Mergers and Acquisitions: Valuation Methods and Definitions
What are the different mergers and acquisitions (M&A) valuation methods?
- price to earnings ratio
- enterprise-value-to-sales ratio (EV/Sales)
- Discounted cash flow (DCF)
- free cash flows
- weighted average cost of capital
- replacement cost
Price to earnings ratio
Price to earnings ratio (p/e) is a ratio that measures a company’s current share price relative to its earnings per share (EPS). The share price is the market price per share of stock. The earnings per share (EPS) is the company’s revenue divided by the number of outstanding shares. The price to earnings ratio is commonly used by investors because it easily compares a company’s asking price relative to its earnings in its industry.
Enterprise-value-to-sales ratio (EV/Sales)
The enterprise-value-to-sales ratio valuation method compares the EV (enterprise value) of a company to its annual sales. The company EV takes into account market capitalization, short-term and long-term debts, and cash on hand. This valuation gives potential buyers of a company a good understanding of the financial position they would be taking over.
Discounted cash flow (DCF)
Discounted cash flow (DCF) is a valuation method based on an estimation of a company’s future cash flow. The valuation method takes the future estimated cash flow and applies a discounted rate to the earnings to value the company today.
Free cash flow
Free cash flow (FCF) is a valuation method based on a company’s cash generated vs cash expenses. Non-cash expenses are excluded and cash expenses are included in the valuation. This valuation method is used to evaluate a business’ cash performance.
Weighted average cost of capital
The weighted average cost of capital (WACC) is the average cost of obtaining capital from all sources. This included debt such as common/preferred stock, bonds, etc. This valuation method shows investors the required rate of return on their investment.
Replacement cost is a method of valuing an asset that yields income, such as real estate. The replacement value, or net present value (NPV), is a calculation based on the income yield of the asset, the expenses of the asset, depreciation, and the asset’s estimated useful life.
How mergers and acquisitions (M&A) are financed
- reverse merger
Liquidation is the process of terminating a business, selling off all of the business’ assets, and paying off all liabilities. Liquidation can finance a merger or acquisition by providing capital to the acquiring company or by providing a straightforward transaction through which the acquiring company pays the target company directly for the target company’s assets.
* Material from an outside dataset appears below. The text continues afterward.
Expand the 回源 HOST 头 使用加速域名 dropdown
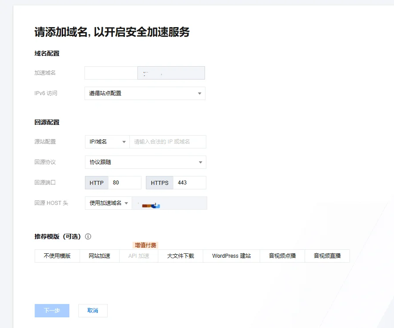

A reverse merger is a way for a private company to go public without an IPO. The private company purchases the stock of a publicly traded company, then shareholders exchange stock from the private company to the public company. Thus, the private and public companies merge and utilize the public company’s stock listed on the public stock exchanges. This allows the private company to sell stock on the open market without the time or expense of preparing for an IPO.
How are shareholders affected by mergers and acquisitions (M&A)
- stock-for-stock mergers
Mergers and acquisitions can involve the issuance of new stock, whether to the purchasing company or a related IPO. By issuing new stock, the company dilutes or reduces the percentage of ownership each prior stock held, as it will be a smaller percentage of the total outstanding stock upon the new issuance.
A stock-for-stock merger is when shareholders trade their current stock for shares of stock in the surviving entity of a merger or acquisition. This type of transaction is common in a merger where a new entity is created to be the surviving entity.
Other Definitions for Valuation
- book value
Book value is the cost of owning an asset, commonly weighing all of the asset’s expenses against its depreciation value. A business can be valued under the same method; weighing the tax benefits, such as accumulated depreciation, against the expenses of owning the business.
Depreciation is an accounting method that determines the loss of value of an asset over the useful life of the asset. The asset’s useful life is determined and a depreciation method is then chosen. Average depreciation will allocate an average loss in value to the asset each year of the asset’s useful life. Accelerated depreciation will allocate a greater loss in value during the early years of the asset’s useful life, and little or no loss in value during the remaining years of useful life. The “loss in value” is considered a business loss and reduces the business’ taxable income.